- Title: Sirāj al-Dīn

Personal life
- Born: 11 May 1160 Khwarazm
- Died: 1229 (aged 68–69) Qaryat al-Kindi
- Era: Islamic golden age
- Region: Khwarazm
- Main interest(s): Fiqh, Theology, Arabic rhetoric, Arabic grammar, Linguistics, Prosody, Poetry
- Notable work: Miftāḥ al-ʿUlūm
- Occupation: Scholar, Jurist, Theologian, Rhetorician, Grammarian, Linguist, litterateur, Poet

Religious life
- Religion: Islam
- Denomination: Mu'tazila
- Jurisprudence: Hanafi

Muslim leader
- Influenced by Wasil ibn Ata Abu Hanifa Abd al-Qahir al-Jurjani Al-Zamakhshari Fakhr al-Din al-Razi;
- Influenced Jalal al-Din al-Qazwini;

= Siraj al-Din al-Sakkaki =

13th-century Islamic scholar and rhetorician

Sirāj al-Dīn Abū Yaʿqūb Yūsuf al-Sakkākī al-Khwārizmī (سراج الدين ابو يعقوب يوسف بن محمد السكاكي), commonly known as Sirāj al-Dīn al-Sakkākī (سراج الدين السكاكي; 626–555 AH/ 1160–1229 CE) was a Persian Muslim scholar and a prominent figure in the Arabic language. He excelled in several fields, including grammar, rhetoric, morphology, semantics, prosody, and poetry. Al-Sakkākī is widely regarded as the leading rhetorician of his century, playing a pivotal role in the systematization of balāgha (Arabic rhetoric). His most celebrated work, Miftāḥ al-ʿUlūm (“The Key to the Disciplines”), a comprehensive treatise that became a cornerstone in the study of eloquence and literary expression in the Islamic tradition. Additionally, al-Sakkaki was not only proficient in Arabic but also well-versed in Turkish language and Persian language.

==Biography==
Little is known about his life, due to the latter's finish coinciding with the conquest of al-Sakaki's native area by Mongols. There is a hagiographical account saying that he was originally a blacksmith until his thirties, which is dubious, considering the resemblance to the story of another scholar, al-Kaffal al-Marwazi. According to one account, when he was 30, he constructed an iron chest for the king and brought it to the court, where he met members gathered around a scholar. Sakkaki expressed his desire to become a scholar but was reproved for being too old. In response, he dedicated himself to learning. Ten years later, while journeying into mountains in frustration over the studying struggles, he looked at the rocks and decided that his heart was softer than them. Then, he rededicated himself to his studies and became a famous scholar.

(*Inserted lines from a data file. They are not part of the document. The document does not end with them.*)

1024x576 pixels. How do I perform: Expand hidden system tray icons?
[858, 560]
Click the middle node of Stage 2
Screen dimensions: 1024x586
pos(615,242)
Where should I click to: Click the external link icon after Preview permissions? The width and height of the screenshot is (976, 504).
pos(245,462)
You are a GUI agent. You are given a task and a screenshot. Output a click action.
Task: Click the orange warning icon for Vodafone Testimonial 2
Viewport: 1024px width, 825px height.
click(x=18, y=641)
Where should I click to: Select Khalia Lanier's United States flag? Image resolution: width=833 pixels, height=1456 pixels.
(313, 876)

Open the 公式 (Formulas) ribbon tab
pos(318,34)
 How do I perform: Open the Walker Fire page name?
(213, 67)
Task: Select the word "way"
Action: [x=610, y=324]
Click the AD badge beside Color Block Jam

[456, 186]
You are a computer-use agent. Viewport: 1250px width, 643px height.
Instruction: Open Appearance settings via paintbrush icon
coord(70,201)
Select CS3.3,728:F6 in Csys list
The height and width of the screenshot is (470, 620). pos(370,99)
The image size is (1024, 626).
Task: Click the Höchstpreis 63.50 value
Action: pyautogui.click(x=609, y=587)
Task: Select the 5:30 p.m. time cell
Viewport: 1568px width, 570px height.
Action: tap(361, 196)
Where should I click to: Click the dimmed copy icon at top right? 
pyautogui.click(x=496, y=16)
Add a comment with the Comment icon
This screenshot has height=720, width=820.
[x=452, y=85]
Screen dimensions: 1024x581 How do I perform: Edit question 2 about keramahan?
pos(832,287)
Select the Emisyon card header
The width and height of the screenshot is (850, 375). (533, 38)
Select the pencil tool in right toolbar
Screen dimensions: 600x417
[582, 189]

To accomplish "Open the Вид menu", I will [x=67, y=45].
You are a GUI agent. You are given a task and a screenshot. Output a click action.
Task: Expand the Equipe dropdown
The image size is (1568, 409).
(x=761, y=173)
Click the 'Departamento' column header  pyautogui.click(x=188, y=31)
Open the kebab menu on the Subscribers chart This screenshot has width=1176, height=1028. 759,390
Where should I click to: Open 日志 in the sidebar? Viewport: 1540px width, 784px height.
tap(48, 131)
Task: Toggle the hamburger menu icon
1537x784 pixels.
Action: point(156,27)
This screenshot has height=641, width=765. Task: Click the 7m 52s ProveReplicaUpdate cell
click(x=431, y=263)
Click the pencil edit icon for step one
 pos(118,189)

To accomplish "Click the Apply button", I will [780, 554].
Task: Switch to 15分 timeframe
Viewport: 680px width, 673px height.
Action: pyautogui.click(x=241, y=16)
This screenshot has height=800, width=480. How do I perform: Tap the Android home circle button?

In any case, it is recorded that he had connections with the state, in that he was said to have created a magical statue or image for the king at the time, 'Ala al-Din Khwarazm-Shah, for use in the war against the contemporary Abbasid caliph al-Nasir. Biographical literature also credited him with the ability to use magical powers to strike down cranes in mid-flight. Early in his life, he dabbled in magical and ritual practices, but he eventually abandoned them and devoted himself to pursue knowledge and scholarship.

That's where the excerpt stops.